In Belgio sarebbe avvenuto il primo caso al mondo di eutanasia su un minore. La notizia è stata resa nota dal quotidiano fiammingo Het Nieuwblad, che pur non avendo fornito molti dettagli in merito, avrebbe comunicato il fatto. Il Belgio, in effetti, è anche l’unico Paese al mondo ad aver approvato una legge che consente l’eutanasia su minori (approvazione che è avvenuta circa due anni fa, nel 2014) e che in generale consente di richiedere l’eutanasia a tutti i propri cittadini.

E se l’eutanasia sul minore si è svolta nel silenzio e nella discrezioni più assoluti, così come avrebbe raccontato il quotidiano fiammingo, di certo il fatto che la notizia è stata resa pubblica non mancherà di far discutere sotto diversi punti di vista. In merito al minore per cui è stata richiesta l’eutanasia (che in Belgio può essere richiesta dai genitori per i propri figli malati terminali e senza più alcuna speranza di sopravvivenza) non si sa chi fosse, né che età avesse né tantomeno di che patologia soffrisse. Nulla di nulla insomma.

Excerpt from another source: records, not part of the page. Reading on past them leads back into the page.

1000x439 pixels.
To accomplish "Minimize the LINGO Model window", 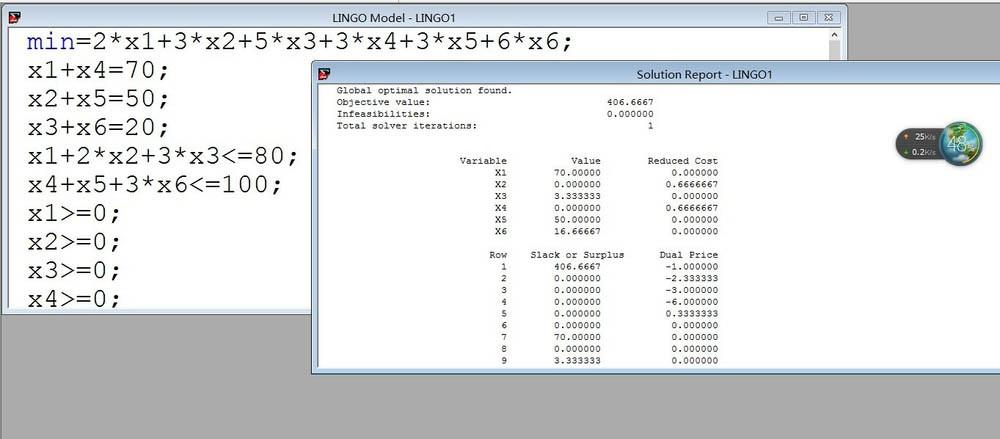I will click(x=777, y=17).
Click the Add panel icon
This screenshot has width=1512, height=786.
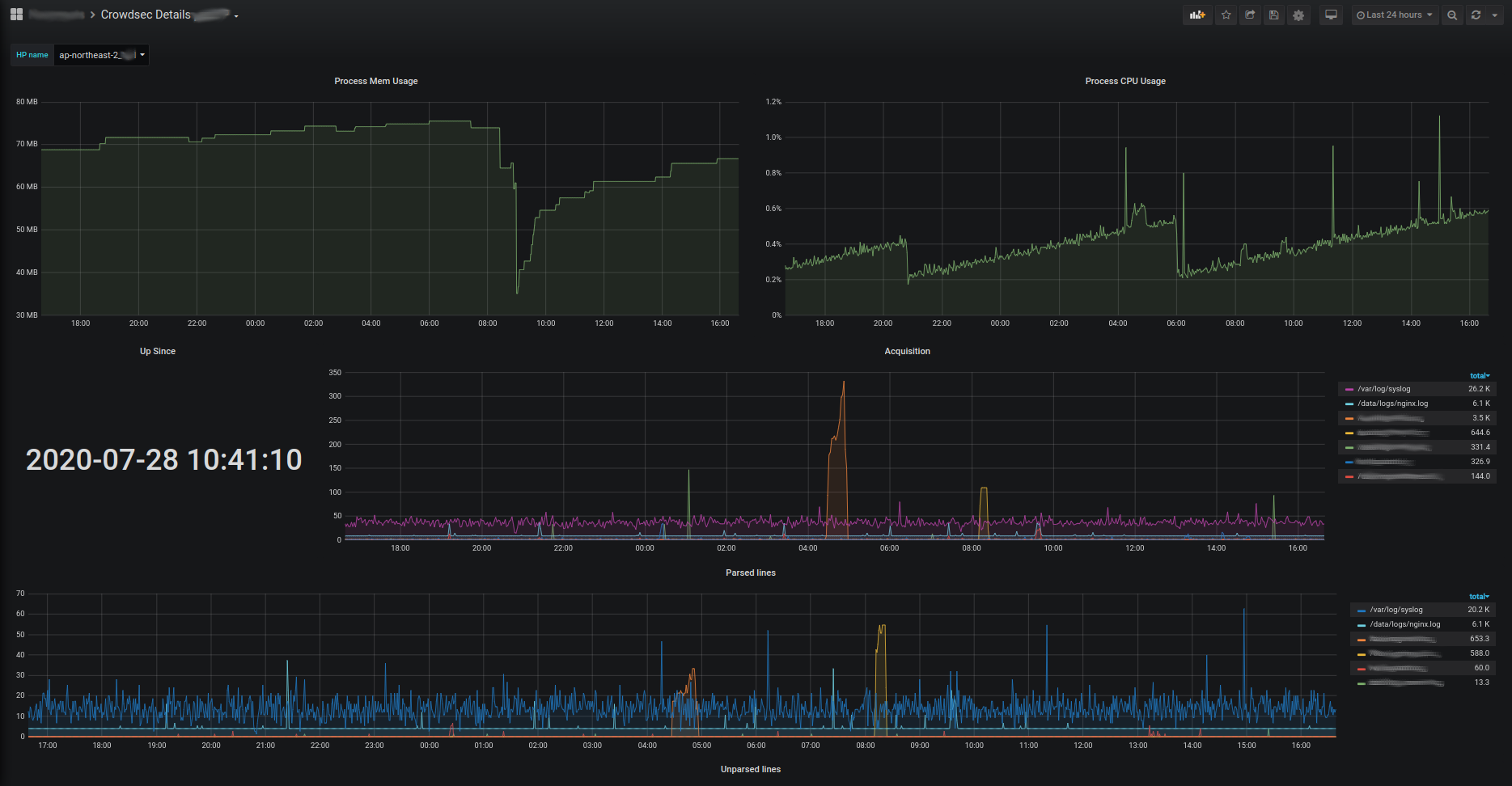tap(1197, 15)
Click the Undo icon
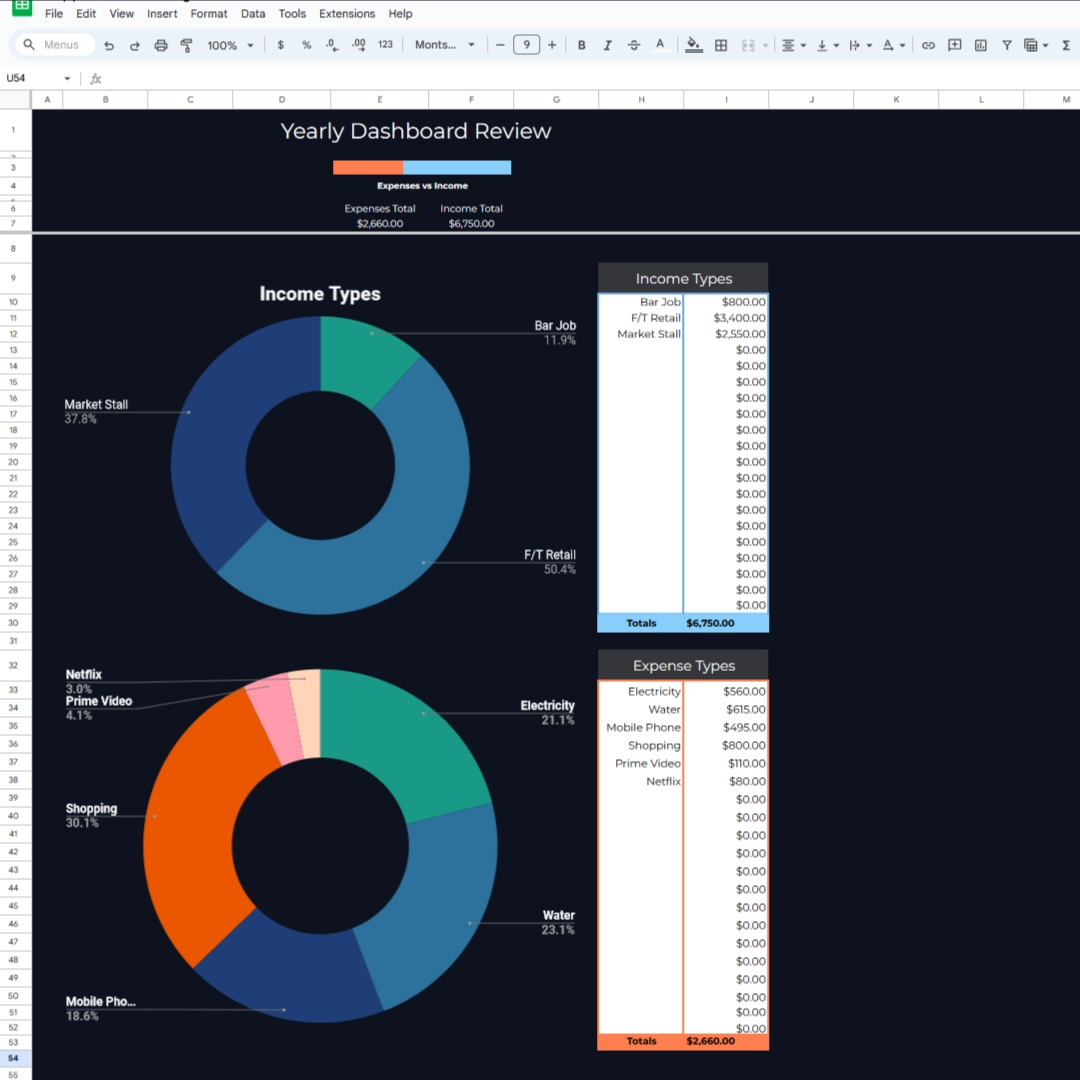 109,45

Il fatto che il Belgio si sia dotato di una legge che consenta ciò non significa però che ottenere l’eutanasia per un minore possa risultare facile. In base alla legge infatti, occorre inoltrare una richiesta al medico curante, che in seguito avrà cura di sottoporre il caso e di ottenere eventuale autorizzazione dal Dipartimento di controllo federale e valutazione dell’eutanasia. Secondo la legge belga inoltre, il minore deve poter esprimere una qualche forma di consenso all’atto.